━━━━━ Data for review ━━━━━

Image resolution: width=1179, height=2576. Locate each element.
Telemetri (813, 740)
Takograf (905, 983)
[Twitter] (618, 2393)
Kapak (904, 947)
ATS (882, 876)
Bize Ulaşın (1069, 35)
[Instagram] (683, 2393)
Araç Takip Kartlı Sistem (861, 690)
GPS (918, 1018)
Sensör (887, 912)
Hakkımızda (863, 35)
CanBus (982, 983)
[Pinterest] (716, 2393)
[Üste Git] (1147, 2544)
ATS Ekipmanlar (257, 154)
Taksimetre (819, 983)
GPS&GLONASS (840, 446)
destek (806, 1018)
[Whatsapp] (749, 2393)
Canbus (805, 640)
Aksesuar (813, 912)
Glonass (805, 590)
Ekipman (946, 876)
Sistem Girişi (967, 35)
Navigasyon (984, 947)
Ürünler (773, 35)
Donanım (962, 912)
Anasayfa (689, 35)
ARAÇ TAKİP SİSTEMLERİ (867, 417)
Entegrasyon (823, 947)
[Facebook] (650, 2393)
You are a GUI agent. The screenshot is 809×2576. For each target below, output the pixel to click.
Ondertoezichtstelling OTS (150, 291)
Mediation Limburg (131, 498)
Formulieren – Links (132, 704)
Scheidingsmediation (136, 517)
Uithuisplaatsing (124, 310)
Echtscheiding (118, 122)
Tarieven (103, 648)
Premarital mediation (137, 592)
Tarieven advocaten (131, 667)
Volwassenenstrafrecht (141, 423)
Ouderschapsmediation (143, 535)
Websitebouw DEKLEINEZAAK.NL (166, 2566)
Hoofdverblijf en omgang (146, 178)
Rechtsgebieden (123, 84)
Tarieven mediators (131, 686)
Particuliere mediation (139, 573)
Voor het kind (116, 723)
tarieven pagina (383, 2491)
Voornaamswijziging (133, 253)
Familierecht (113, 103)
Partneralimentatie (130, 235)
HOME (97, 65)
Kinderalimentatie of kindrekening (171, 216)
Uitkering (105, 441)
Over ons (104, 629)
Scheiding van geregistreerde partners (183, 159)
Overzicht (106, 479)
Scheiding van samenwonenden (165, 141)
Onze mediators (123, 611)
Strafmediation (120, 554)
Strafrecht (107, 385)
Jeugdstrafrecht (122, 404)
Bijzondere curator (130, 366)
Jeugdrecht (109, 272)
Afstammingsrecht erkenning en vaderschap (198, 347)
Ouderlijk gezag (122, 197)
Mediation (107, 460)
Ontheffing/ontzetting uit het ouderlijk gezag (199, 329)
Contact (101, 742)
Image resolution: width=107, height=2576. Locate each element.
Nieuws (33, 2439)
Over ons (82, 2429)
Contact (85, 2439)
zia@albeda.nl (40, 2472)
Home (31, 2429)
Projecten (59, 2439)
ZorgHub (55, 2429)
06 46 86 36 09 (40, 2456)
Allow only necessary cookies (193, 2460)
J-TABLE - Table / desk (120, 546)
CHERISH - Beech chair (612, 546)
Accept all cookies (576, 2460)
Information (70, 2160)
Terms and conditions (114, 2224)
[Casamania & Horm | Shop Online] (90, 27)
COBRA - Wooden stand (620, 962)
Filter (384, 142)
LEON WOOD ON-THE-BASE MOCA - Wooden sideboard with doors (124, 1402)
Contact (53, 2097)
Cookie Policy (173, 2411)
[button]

━━━━━

* _Assigned task_: All of the records above should be given again exactly as written.

* _Exercise response_:
Image resolution: width=1179, height=2576. Locate each element.
Telemetri (813, 740)
Takograf (905, 983)
[Twitter] (618, 2393)
Kapak (904, 947)
ATS (882, 876)
Bize Ulaşın (1069, 35)
[Instagram] (683, 2393)
Araç Takip Kartlı Sistem (861, 690)
GPS (918, 1018)
Sensör (887, 912)
Hakkımızda (863, 35)
CanBus (982, 983)
[Pinterest] (716, 2393)
[Üste Git] (1147, 2544)
ATS Ekipmanlar (257, 154)
Taksimetre (819, 983)
GPS&GLONASS (840, 446)
destek (806, 1018)
[Whatsapp] (749, 2393)
Canbus (805, 640)
Aksesuar (813, 912)
Glonass (805, 590)
Ekipman (946, 876)
Sistem Girişi (967, 35)
Navigasyon (984, 947)
Ürünler (773, 35)
Donanım (962, 912)
Anasayfa (689, 35)
ARAÇ TAKİP SİSTEMLERİ (867, 417)
Entegrasyon (823, 947)
[Facebook] (650, 2393)
You are a GUI agent. The screenshot is 809×2576. For each target below, output the pixel to click.
Ondertoezichtstelling OTS (150, 291)
Mediation Limburg (131, 498)
Formulieren – Links (132, 704)
Scheidingsmediation (136, 517)
Uithuisplaatsing (124, 310)
Echtscheiding (118, 122)
Tarieven (103, 648)
Premarital mediation (137, 592)
Tarieven advocaten (131, 667)
Volwassenenstrafrecht (141, 423)
Ouderschapsmediation (143, 535)
Websitebouw DEKLEINEZAAK.NL (166, 2566)
Hoofdverblijf en omgang (146, 178)
Rechtsgebieden (123, 84)
Tarieven mediators (131, 686)
Particuliere mediation (139, 573)
Voor het kind (116, 723)
tarieven pagina (383, 2491)
Voornaamswijziging (133, 253)
Familierecht (113, 103)
Partneralimentatie (130, 235)
HOME (97, 65)
Kinderalimentatie of kindrekening (171, 216)
Uitkering (105, 441)
Over ons (104, 629)
Scheiding van geregistreerde partners (183, 159)
Overzicht (106, 479)
Scheiding van samenwonenden (165, 141)
Onze mediators (123, 611)
Strafmediation (120, 554)
Strafrecht (107, 385)
Jeugdstrafrecht (122, 404)
Bijzondere curator (130, 366)
Jeugdrecht (109, 272)
Afstammingsrecht erkenning en vaderschap (198, 347)
Ouderlijk gezag (122, 197)
Mediation (107, 460)
Ontheffing/ontzetting uit het ouderlijk gezag (199, 329)
Contact (101, 742)
Image resolution: width=107, height=2576. Locate each element.
Nieuws (33, 2439)
Over ons (82, 2429)
Contact (85, 2439)
zia@albeda.nl (40, 2472)
Home (31, 2429)
Projecten (59, 2439)
ZorgHub (55, 2429)
06 46 86 36 09 (40, 2456)
Allow only necessary cookies (193, 2460)
J-TABLE - Table / desk (120, 546)
CHERISH - Beech chair (612, 546)
Accept all cookies (576, 2460)
Information (70, 2160)
Terms and conditions (114, 2224)
[Casamania & Horm | Shop Online] (90, 27)
COBRA - Wooden stand (620, 962)
Filter (384, 142)
LEON WOOD ON-THE-BASE MOCA - Wooden sideboard with doors (124, 1402)
Contact (53, 2097)
Cookie Policy (173, 2411)
[button]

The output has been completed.